By Takashi Umekawa and Michael Nienaber
TOKYO/BERLIN (Reuters) - Germany will press G20 members to sign off on a set of principles including free trade at this week's meeting of the group's financial leaders, in what the Trump administration may perceive as a challenge to its more protectionist stance.
In an unusual move, Germany, the host of the meeting, will stress the importance of global free trade in a document separate from the group's main communique, G20 sources said.
The move underscores Germany's desire to rebuff any explicit U.S. demands to water down the group's commitment to free trade, as German Chancellor Angela Merkel prepares for her first meeting with President Donald Trump on Friday.
Attaching a separate document also would allow Germany to clarify its priorities and avoid them being overshadowed by what could be a more heated debate on protectionism and currency policy.
It is rare for a G20 chair country to issue a document separate from the main communique, especially one that differs on the tone and priorities.
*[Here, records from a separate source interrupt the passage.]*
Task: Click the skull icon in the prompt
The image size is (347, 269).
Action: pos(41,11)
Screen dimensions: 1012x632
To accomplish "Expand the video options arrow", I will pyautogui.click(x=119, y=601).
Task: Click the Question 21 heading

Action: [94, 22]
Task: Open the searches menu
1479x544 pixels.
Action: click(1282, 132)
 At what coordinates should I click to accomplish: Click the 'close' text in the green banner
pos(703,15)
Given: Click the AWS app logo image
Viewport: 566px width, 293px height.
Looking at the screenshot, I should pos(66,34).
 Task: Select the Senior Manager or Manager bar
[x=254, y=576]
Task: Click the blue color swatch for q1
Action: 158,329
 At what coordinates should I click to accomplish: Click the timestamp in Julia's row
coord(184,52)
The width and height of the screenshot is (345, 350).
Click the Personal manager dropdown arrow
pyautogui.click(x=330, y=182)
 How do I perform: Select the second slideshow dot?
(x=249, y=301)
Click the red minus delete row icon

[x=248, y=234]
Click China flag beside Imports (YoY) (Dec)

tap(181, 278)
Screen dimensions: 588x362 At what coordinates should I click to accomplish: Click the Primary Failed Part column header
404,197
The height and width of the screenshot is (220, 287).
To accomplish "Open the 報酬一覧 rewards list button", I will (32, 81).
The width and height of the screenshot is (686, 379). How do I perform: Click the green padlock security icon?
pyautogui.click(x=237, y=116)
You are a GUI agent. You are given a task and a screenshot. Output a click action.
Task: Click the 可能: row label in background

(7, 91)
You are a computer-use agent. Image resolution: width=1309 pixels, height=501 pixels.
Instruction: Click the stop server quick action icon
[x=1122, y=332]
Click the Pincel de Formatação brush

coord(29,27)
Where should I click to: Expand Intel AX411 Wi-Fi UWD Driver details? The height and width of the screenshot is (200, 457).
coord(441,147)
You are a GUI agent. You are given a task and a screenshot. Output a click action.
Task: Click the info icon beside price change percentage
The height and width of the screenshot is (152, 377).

Bundesbank President Jens Weidmann outlined Germany's priorities on Wednesday, challenging the new U.S. administration's more protectionist stance on the eve of the meeting in Baden-Baden on Friday and Saturday.
It will be the first G20 finance chiefs' meeting attended by representatives of Trump's administration.
Calling a rejection of protectionism one of the greatest achievements of the G20, Weidmann asked finance chiefs to reaffims this commitment, protecting what he argued was a key pillar of economic prosperity.
But a draft of the main G20 communique seen by Reuters appeared to accommodate Trump's views on trade by dropping a phrase resisting "all forms of protectionism".
But any attempts to dilute the commitment to free trade will likely face resistance from emerging economies reliant on global exports, including China, putting the onus on Germany to seek a compromise.
It is unclear if Trump and his team, which has espoused fair trade more than free trade and has discussed a border tax on imports, would sign the document.
The document, which is currently being circulated among G20 members, lays out a list of about 10 principles on how a "well performing economy" should act on areas of fiscal, monetary and trade policies, the sources said.
It highlights areas Germany places importance on, such as the need for countries to make their financial system resilient to shocks and to refrain from excessive fiscal loosening through "prudent management of public finances", the sources said.
"Among the most important issues from Germany's point of view, regarding the world's economy, is the issue of resilience. That's our top priority," one of the sources said.
Meeting in Hangzhou, China, last fall, G20 leaders repeated their opposition to protectionism in "all its forms", even expressing concern about slowing global trade, suggesting that Germany is keen to resist U.S. efforts to water down commitments, even at the risk to failing to achieve consensus.
Germany often argues that economies should not rely too much on short-term stimulus and take steps to strengthen fundamentals so that their economies are resilient against shocks.
The sources spoke on condition of anonymity because they are not authorities to speak to the media.
Germany hopes to have G20 members sign off on the document in Baden-Baden, though some government officials concede not all countries would back it this week.
"Let's see if we'll get everyone on board in Baden-Baden or only after at the summit of leaders (in July)," one official said.
Merkel underscored the importance of free trade in a speech to business leaders in Munich this week. Her talks with Trump in Washington are expected to touch on a range of issues, including defense spending.
Causes of friction between Berlin and Washington also include an accusation by senior Trump adviser Peter Navarro that Germany profits unfairly from a weak euro and a threat to impose 35 percent tariffs on imported vehicles.